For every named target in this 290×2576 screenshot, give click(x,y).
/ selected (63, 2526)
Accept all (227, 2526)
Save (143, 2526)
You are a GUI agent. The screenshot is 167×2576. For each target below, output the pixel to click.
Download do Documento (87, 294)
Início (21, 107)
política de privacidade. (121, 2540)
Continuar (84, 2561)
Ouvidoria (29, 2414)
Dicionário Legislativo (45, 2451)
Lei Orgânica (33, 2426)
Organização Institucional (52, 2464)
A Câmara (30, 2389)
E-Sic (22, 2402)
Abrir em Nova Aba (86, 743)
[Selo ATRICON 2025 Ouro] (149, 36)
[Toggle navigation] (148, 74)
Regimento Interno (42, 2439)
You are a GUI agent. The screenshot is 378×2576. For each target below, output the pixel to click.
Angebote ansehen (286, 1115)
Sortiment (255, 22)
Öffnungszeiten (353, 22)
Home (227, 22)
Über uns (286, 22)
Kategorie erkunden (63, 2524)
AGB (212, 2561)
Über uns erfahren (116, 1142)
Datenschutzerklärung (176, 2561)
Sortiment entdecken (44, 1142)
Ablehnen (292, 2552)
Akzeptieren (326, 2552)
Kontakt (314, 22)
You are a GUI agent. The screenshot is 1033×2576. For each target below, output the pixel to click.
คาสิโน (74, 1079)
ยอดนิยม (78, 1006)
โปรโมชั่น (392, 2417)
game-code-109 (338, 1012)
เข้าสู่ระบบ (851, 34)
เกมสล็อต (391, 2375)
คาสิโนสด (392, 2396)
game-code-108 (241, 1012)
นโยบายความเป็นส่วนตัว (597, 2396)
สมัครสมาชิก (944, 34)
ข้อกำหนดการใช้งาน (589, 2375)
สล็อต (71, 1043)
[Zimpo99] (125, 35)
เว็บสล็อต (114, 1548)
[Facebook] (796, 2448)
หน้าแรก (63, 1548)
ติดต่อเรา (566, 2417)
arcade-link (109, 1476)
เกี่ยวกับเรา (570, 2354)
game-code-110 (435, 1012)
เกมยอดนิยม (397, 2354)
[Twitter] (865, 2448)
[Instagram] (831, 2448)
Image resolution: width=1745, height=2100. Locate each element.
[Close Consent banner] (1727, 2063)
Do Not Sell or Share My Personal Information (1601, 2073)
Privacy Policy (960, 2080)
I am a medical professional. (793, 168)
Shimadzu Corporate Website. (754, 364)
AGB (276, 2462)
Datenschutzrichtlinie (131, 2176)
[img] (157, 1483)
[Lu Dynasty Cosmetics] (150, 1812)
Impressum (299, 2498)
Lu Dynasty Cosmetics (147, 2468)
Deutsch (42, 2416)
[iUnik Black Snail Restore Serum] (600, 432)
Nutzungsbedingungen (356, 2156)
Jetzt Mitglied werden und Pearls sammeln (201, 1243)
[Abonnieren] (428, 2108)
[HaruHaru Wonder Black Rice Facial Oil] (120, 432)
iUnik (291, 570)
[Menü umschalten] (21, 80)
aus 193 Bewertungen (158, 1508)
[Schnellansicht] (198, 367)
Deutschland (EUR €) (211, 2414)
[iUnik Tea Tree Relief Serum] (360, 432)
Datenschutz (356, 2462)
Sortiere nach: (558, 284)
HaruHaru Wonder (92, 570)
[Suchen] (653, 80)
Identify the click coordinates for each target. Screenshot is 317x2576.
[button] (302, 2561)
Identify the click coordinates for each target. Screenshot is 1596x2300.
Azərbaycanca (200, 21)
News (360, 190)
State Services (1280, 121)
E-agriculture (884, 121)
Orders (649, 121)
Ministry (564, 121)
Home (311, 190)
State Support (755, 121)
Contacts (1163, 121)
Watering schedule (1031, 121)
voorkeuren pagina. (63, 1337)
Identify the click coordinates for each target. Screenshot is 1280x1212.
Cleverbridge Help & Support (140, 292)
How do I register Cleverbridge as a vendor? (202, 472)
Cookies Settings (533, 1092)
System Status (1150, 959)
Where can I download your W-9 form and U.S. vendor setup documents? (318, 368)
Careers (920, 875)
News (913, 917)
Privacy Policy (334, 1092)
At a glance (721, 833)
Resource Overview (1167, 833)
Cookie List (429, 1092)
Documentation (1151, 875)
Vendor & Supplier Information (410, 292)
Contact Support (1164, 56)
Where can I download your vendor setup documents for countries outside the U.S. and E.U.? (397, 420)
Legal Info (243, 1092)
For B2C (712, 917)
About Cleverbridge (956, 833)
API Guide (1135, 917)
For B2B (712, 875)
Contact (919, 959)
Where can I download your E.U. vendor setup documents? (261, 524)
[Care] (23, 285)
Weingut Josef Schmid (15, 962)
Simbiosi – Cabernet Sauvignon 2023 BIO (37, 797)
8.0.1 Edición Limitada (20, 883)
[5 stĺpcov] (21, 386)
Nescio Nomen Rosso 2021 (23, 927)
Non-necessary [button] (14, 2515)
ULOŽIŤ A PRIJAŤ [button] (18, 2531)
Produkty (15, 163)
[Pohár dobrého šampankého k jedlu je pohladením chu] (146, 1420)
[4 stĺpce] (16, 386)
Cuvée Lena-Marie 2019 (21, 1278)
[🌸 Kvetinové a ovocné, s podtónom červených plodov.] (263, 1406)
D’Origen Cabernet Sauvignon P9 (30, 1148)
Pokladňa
□ □ □ □ □ □ □
TRY IT ▸ Could you write out every entry above exactly as it appears?

SOLUTION FOR THIS EXERCISE ▸
For every named target in this 290×2576 screenshot, give click(x,y).
/ selected (63, 2526)
Accept all (227, 2526)
Save (143, 2526)
You are a GUI agent. The screenshot is 167×2576. For each target below, output the pixel to click.
Download do Documento (87, 294)
Início (21, 107)
política de privacidade. (121, 2540)
Continuar (84, 2561)
Ouvidoria (29, 2414)
Dicionário Legislativo (45, 2451)
Lei Orgânica (33, 2426)
Organização Institucional (52, 2464)
A Câmara (30, 2389)
E-Sic (22, 2402)
Abrir em Nova Aba (86, 743)
[Selo ATRICON 2025 Ouro] (149, 36)
[Toggle navigation] (148, 74)
Regimento Interno (42, 2439)
You are a GUI agent. The screenshot is 378×2576. For each target below, output the pixel to click.
Angebote ansehen (286, 1115)
Sortiment (255, 22)
Öffnungszeiten (353, 22)
Home (227, 22)
Über uns (286, 22)
Kategorie erkunden (63, 2524)
AGB (212, 2561)
Über uns erfahren (116, 1142)
Datenschutzerklärung (176, 2561)
Sortiment entdecken (44, 1142)
Ablehnen (292, 2552)
Akzeptieren (326, 2552)
Kontakt (314, 22)
You are a GUI agent. The screenshot is 1033×2576. For each target below, output the pixel to click.
คาสิโน (74, 1079)
ยอดนิยม (78, 1006)
โปรโมชั่น (392, 2417)
game-code-109 (338, 1012)
เข้าสู่ระบบ (851, 34)
เกมสล็อต (391, 2375)
คาสิโนสด (392, 2396)
game-code-108 (241, 1012)
นโยบายความเป็นส่วนตัว (597, 2396)
สมัครสมาชิก (944, 34)
ข้อกำหนดการใช้งาน (589, 2375)
สล็อต (71, 1043)
[Zimpo99] (125, 35)
เว็บสล็อต (114, 1548)
[Facebook] (796, 2448)
หน้าแรก (63, 1548)
ติดต่อเรา (566, 2417)
arcade-link (109, 1476)
เกี่ยวกับเรา (570, 2354)
game-code-110 (435, 1012)
เกมยอดนิยม (397, 2354)
[Twitter] (865, 2448)
[Instagram] (831, 2448)
Image resolution: width=1745, height=2100. Locate each element.
[Close Consent banner] (1727, 2063)
Do Not Sell or Share My Personal Information (1601, 2073)
Privacy Policy (960, 2080)
I am a medical professional. (793, 168)
Shimadzu Corporate Website. (754, 364)
AGB (276, 2462)
Datenschutzrichtlinie (131, 2176)
[img] (157, 1483)
[Lu Dynasty Cosmetics] (150, 1812)
Impressum (299, 2498)
Lu Dynasty Cosmetics (147, 2468)
Deutsch (42, 2416)
[iUnik Black Snail Restore Serum] (600, 432)
Nutzungsbedingungen (356, 2156)
Jetzt Mitglied werden und Pearls sammeln (201, 1243)
[Abonnieren] (428, 2108)
[HaruHaru Wonder Black Rice Facial Oil] (120, 432)
iUnik (291, 570)
[Menü umschalten] (21, 80)
aus 193 Bewertungen (158, 1508)
[Schnellansicht] (198, 367)
Deutschland (EUR €) (211, 2414)
[iUnik Tea Tree Relief Serum] (360, 432)
Datenschutz (356, 2462)
Sortiere nach: (558, 284)
HaruHaru Wonder (92, 570)
[Suchen] (653, 80)
Identify the click coordinates for each target. Screenshot is 317x2576.
[button] (302, 2561)
Identify the click coordinates for each target. Screenshot is 1596x2300.
Azərbaycanca (200, 21)
News (360, 190)
State Services (1280, 121)
E-agriculture (884, 121)
Orders (649, 121)
Ministry (564, 121)
Home (311, 190)
State Support (755, 121)
Contacts (1163, 121)
Watering schedule (1031, 121)
voorkeuren pagina. (63, 1337)
Identify the click coordinates for each target. Screenshot is 1280x1212.
Cleverbridge Help & Support (140, 292)
How do I register Cleverbridge as a vendor? (202, 472)
Cookies Settings (533, 1092)
System Status (1150, 959)
Where can I download your W-9 form and U.S. vendor setup documents? (318, 368)
Careers (920, 875)
News (913, 917)
Privacy Policy (334, 1092)
At a glance (721, 833)
Resource Overview (1167, 833)
Cookie List (429, 1092)
Documentation (1151, 875)
Vendor & Supplier Information (410, 292)
Contact Support (1164, 56)
Where can I download your vendor setup documents for countries outside the U.S. and E.U.? (397, 420)
Legal Info (243, 1092)
For B2C (712, 917)
About Cleverbridge (956, 833)
API Guide (1135, 917)
For B2B (712, 875)
Contact (919, 959)
Where can I download your E.U. vendor setup documents? (261, 524)
[Care] (23, 285)
Weingut Josef Schmid (15, 962)
Simbiosi – Cabernet Sauvignon 2023 BIO (37, 797)
8.0.1 Edición Limitada (20, 883)
[5 stĺpcov] (21, 386)
Nescio Nomen Rosso 2021 (23, 927)
Non-necessary [button] (14, 2515)
ULOŽIŤ A PRIJAŤ [button] (18, 2531)
Produkty (15, 163)
[Pohár dobrého šampankého k jedlu je pohladením chu] (146, 1420)
[4 stĺpce] (16, 386)
Cuvée Lena-Marie 2019 (21, 1278)
[🌸 Kvetinové a ovocné, s podtónom červených plodov.] (263, 1406)
D’Origen Cabernet Sauvignon P9 (30, 1148)
Pokladňa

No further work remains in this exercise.